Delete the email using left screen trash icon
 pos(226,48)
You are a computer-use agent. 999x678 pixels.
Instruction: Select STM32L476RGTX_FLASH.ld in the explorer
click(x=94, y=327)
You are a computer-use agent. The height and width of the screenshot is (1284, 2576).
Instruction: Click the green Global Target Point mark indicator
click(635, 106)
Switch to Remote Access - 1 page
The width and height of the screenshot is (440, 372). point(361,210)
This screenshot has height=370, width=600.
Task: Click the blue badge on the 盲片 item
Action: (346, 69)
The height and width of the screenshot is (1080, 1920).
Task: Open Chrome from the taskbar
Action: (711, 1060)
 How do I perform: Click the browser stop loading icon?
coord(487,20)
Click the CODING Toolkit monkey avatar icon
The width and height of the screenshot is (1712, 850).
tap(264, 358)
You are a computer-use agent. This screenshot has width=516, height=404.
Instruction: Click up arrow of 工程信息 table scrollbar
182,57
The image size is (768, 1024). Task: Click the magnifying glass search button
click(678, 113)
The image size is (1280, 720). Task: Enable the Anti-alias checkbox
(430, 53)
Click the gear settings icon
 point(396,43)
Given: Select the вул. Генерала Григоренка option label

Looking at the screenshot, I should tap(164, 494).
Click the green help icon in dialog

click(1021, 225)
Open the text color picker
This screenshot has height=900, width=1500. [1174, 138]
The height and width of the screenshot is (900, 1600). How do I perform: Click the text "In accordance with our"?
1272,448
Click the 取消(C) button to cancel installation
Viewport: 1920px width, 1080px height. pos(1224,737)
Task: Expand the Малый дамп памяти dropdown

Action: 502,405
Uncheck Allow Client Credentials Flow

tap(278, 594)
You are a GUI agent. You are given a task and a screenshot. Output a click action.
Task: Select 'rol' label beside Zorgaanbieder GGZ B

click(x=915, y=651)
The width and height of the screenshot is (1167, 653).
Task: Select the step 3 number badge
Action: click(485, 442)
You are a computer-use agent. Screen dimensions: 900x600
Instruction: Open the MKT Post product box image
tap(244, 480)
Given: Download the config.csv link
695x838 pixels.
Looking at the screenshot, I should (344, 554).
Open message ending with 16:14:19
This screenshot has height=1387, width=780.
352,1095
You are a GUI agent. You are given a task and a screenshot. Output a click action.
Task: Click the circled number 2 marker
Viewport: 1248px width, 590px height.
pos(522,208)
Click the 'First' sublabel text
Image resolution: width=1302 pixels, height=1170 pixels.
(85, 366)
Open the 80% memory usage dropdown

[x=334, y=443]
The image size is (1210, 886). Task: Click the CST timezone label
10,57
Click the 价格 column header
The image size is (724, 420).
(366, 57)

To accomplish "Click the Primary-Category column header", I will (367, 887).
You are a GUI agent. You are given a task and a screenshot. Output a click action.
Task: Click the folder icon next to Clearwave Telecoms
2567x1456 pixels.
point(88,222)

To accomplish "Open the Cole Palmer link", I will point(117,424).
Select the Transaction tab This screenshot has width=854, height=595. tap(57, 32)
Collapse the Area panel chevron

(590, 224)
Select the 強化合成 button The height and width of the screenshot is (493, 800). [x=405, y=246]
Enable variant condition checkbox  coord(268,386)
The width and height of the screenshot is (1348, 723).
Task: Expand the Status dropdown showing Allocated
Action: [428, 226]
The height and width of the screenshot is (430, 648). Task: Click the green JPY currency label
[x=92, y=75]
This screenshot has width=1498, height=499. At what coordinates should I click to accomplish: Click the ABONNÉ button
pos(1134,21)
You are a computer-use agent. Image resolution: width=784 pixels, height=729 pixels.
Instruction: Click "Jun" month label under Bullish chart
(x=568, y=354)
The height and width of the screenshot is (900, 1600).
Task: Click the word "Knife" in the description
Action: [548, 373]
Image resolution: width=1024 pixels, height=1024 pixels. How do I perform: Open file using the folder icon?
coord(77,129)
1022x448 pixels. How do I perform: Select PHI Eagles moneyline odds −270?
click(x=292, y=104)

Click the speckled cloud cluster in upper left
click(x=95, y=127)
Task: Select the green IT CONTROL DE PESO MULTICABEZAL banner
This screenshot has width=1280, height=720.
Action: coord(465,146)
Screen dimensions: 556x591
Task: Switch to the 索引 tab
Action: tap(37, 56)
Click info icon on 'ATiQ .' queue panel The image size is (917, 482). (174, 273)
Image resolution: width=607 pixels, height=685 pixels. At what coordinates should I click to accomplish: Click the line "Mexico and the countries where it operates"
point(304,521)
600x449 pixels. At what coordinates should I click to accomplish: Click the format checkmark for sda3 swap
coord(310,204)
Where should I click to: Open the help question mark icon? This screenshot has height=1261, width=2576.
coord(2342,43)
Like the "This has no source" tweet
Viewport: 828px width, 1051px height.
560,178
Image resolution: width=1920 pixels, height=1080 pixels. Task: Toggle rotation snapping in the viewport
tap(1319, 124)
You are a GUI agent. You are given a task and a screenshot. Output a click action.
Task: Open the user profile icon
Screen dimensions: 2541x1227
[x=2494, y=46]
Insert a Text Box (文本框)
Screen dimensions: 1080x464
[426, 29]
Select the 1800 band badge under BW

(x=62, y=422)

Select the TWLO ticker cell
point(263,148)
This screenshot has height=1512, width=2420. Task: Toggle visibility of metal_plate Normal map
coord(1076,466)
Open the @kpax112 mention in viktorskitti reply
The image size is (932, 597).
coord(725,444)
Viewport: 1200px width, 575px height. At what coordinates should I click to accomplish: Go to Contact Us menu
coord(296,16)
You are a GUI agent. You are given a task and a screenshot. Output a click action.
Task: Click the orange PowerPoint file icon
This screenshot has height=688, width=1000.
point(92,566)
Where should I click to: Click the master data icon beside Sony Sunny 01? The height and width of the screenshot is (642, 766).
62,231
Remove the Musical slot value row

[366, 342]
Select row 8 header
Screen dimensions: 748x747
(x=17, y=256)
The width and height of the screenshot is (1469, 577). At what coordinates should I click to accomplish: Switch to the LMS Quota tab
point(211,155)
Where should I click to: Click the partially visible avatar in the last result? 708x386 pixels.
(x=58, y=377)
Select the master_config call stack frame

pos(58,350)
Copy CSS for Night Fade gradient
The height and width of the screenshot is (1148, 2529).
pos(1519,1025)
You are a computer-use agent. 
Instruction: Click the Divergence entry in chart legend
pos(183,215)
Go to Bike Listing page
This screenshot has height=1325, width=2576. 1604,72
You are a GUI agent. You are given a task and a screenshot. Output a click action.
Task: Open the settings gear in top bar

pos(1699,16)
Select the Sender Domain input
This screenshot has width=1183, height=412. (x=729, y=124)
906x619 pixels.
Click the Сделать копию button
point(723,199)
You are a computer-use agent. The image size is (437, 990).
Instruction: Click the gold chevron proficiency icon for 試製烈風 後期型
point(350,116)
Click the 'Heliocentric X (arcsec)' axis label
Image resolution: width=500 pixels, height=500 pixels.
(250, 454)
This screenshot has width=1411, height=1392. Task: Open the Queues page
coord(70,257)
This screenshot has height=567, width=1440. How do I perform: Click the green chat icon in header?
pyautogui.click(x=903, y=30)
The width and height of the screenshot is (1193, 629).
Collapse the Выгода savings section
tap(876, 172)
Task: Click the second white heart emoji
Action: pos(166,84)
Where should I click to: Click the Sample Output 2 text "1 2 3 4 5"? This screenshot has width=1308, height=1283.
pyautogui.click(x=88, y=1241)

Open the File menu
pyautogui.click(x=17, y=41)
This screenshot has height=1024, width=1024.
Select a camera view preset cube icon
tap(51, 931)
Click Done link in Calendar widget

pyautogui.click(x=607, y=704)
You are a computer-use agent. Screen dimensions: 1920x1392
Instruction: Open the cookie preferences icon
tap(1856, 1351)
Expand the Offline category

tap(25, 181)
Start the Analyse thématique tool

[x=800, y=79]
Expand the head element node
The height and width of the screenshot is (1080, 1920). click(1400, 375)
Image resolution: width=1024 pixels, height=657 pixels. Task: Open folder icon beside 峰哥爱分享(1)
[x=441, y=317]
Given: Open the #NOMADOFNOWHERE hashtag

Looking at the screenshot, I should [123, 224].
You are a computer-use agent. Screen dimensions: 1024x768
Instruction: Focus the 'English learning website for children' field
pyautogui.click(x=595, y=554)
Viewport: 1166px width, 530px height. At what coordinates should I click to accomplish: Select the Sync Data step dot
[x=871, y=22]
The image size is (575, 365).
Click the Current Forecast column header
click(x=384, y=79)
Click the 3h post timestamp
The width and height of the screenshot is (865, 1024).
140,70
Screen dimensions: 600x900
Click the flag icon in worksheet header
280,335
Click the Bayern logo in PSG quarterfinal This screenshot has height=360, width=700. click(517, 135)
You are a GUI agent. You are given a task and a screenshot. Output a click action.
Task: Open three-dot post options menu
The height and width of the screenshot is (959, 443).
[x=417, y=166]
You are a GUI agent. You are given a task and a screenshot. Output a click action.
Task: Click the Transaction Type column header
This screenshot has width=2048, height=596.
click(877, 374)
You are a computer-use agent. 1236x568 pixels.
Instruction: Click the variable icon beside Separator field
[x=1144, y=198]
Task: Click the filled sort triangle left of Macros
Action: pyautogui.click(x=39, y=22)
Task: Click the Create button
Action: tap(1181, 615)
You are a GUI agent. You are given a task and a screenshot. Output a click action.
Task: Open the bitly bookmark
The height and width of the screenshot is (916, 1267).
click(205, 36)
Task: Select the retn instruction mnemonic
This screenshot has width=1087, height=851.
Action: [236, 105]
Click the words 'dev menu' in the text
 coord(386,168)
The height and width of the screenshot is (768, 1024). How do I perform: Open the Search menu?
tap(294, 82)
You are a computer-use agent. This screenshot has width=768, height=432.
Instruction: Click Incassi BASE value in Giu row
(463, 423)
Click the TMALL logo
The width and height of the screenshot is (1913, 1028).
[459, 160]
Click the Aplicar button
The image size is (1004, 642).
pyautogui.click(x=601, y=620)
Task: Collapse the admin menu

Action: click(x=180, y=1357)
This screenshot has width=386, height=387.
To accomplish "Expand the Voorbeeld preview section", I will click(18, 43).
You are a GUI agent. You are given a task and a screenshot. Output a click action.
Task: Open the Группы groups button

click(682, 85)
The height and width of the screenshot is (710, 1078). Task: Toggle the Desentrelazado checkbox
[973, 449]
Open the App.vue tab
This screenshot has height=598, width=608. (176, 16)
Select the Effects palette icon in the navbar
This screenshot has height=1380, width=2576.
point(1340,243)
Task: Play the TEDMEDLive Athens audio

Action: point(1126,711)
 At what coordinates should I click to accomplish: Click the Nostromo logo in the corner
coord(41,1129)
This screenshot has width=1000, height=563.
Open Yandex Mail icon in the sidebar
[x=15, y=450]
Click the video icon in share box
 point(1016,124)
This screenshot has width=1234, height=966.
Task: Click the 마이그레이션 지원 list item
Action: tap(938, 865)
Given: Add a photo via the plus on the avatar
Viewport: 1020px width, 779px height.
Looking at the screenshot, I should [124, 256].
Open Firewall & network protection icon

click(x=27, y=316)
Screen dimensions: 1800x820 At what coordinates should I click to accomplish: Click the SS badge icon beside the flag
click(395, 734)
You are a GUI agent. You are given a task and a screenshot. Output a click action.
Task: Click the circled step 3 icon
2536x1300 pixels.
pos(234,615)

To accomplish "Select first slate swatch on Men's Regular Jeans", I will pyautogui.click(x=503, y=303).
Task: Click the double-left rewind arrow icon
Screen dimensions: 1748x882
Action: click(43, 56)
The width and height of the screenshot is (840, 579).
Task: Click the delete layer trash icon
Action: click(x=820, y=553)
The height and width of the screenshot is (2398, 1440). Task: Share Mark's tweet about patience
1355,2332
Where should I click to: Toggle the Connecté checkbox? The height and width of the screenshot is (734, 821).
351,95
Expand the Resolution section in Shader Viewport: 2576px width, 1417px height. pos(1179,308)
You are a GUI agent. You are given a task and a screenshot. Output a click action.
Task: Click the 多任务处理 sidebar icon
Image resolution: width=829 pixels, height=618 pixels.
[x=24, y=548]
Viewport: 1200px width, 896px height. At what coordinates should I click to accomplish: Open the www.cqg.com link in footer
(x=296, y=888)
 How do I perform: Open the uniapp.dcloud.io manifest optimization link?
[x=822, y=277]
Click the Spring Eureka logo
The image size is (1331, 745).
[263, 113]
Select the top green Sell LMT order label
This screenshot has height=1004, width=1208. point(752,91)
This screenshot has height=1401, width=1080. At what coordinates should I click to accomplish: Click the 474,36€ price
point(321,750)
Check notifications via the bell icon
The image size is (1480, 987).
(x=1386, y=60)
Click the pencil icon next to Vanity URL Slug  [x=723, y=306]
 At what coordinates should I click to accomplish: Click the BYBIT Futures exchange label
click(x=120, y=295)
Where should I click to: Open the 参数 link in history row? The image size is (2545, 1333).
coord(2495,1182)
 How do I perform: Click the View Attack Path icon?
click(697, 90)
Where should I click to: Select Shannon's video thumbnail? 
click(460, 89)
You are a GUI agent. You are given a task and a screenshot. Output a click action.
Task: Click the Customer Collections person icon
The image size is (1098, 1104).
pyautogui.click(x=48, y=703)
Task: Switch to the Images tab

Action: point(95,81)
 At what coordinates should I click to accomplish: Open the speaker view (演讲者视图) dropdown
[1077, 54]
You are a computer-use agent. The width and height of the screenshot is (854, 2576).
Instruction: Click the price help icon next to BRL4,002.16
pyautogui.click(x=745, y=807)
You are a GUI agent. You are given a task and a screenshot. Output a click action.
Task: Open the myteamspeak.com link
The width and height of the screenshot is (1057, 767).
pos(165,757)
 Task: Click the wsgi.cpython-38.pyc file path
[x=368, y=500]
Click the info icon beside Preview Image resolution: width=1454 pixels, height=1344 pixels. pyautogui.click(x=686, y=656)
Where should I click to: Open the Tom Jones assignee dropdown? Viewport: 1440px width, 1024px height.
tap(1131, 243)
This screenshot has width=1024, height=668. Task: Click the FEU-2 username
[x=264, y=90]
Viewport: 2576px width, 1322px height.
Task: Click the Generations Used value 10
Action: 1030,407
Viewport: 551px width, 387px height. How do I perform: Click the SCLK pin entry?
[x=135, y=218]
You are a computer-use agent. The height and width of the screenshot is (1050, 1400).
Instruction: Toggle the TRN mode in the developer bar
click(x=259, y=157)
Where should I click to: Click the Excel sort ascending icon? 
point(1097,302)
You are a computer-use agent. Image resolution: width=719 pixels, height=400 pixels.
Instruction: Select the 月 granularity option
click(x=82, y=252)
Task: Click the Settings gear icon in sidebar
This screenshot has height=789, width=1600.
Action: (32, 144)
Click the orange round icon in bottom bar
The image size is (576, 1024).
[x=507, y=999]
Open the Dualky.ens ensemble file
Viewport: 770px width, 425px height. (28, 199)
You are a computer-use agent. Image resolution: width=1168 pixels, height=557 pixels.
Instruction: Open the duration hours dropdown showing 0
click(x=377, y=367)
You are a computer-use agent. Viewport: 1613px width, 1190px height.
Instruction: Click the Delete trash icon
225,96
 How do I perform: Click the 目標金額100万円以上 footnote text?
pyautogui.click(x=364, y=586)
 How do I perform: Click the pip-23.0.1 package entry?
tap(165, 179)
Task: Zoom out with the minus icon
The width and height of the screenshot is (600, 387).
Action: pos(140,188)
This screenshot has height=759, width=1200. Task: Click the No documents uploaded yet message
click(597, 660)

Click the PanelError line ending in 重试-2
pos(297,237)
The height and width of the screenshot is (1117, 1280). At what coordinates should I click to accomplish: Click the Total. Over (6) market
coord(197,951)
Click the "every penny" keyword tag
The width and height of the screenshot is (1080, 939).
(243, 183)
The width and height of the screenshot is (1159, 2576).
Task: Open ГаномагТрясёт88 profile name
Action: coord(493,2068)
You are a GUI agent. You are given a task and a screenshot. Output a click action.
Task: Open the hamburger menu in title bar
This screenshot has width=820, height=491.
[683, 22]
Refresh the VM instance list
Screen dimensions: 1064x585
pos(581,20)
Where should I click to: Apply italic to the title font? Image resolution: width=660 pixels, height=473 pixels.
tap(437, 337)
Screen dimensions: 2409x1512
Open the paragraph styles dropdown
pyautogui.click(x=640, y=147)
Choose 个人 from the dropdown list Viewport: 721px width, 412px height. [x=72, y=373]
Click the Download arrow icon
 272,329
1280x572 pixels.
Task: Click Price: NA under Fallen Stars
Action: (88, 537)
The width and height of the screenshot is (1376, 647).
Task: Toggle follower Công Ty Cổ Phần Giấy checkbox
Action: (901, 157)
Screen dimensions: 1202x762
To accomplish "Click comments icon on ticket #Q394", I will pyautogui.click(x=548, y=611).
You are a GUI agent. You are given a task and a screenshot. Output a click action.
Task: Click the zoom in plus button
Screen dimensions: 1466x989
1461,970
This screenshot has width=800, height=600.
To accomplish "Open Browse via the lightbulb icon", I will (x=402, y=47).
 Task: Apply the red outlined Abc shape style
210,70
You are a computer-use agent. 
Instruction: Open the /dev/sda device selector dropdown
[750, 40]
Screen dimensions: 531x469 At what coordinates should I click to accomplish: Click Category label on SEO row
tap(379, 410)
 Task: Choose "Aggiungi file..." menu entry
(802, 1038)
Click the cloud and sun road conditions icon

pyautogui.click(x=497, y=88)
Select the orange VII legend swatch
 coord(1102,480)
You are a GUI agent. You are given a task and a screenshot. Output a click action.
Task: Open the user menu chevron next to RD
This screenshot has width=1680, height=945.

YOUR TASK:
Rewrite the entries from the line containing "Image resolution: width=1024 pixels, height=657" through the line containing "tap(294, 82)", replacing "column header" with "column heading" and leaving everything else unchanged. Give back only those lines.

COMPLETED EXERCISE:
Image resolution: width=1024 pixels, height=657 pixels. Task: Open folder icon beside 峰哥爱分享(1)
[x=441, y=317]
Given: Open the #NOMADOFNOWHERE hashtag

Looking at the screenshot, I should [123, 224].
You are a computer-use agent. Screen dimensions: 1024x768
Instruction: Focus the 'English learning website for children' field
pyautogui.click(x=595, y=554)
Viewport: 1166px width, 530px height. At what coordinates should I click to accomplish: Select the Sync Data step dot
[x=871, y=22]
The image size is (575, 365).
Click the Current Forecast column heading
click(x=384, y=79)
Click the 3h post timestamp
The width and height of the screenshot is (865, 1024).
140,70
Screen dimensions: 600x900
Click the flag icon in worksheet header
280,335
Click the Bayern logo in PSG quarterfinal This screenshot has height=360, width=700. click(517, 135)
You are a GUI agent. You are given a task and a screenshot. Output a click action.
Task: Open three-dot post options menu
The height and width of the screenshot is (959, 443).
[x=417, y=166]
You are a GUI agent. You are given a task and a screenshot. Output a click action.
Task: Click the Transaction Type column heading
This screenshot has width=2048, height=596.
click(877, 374)
You are a computer-use agent. 1236x568 pixels.
Instruction: Click the variable icon beside Separator field
[x=1144, y=198]
Task: Click the filled sort triangle left of Macros
Action: pyautogui.click(x=39, y=22)
Task: Click the Create button
Action: tap(1181, 615)
You are a GUI agent. You are given a task and a screenshot. Output a click action.
Task: Open the bitly bookmark
The height and width of the screenshot is (916, 1267).
click(205, 36)
Task: Select the retn instruction mnemonic
This screenshot has width=1087, height=851.
Action: [236, 105]
Click the words 'dev menu' in the text
 coord(386,168)
The height and width of the screenshot is (768, 1024). How do I perform: Open the Search menu?
tap(294, 82)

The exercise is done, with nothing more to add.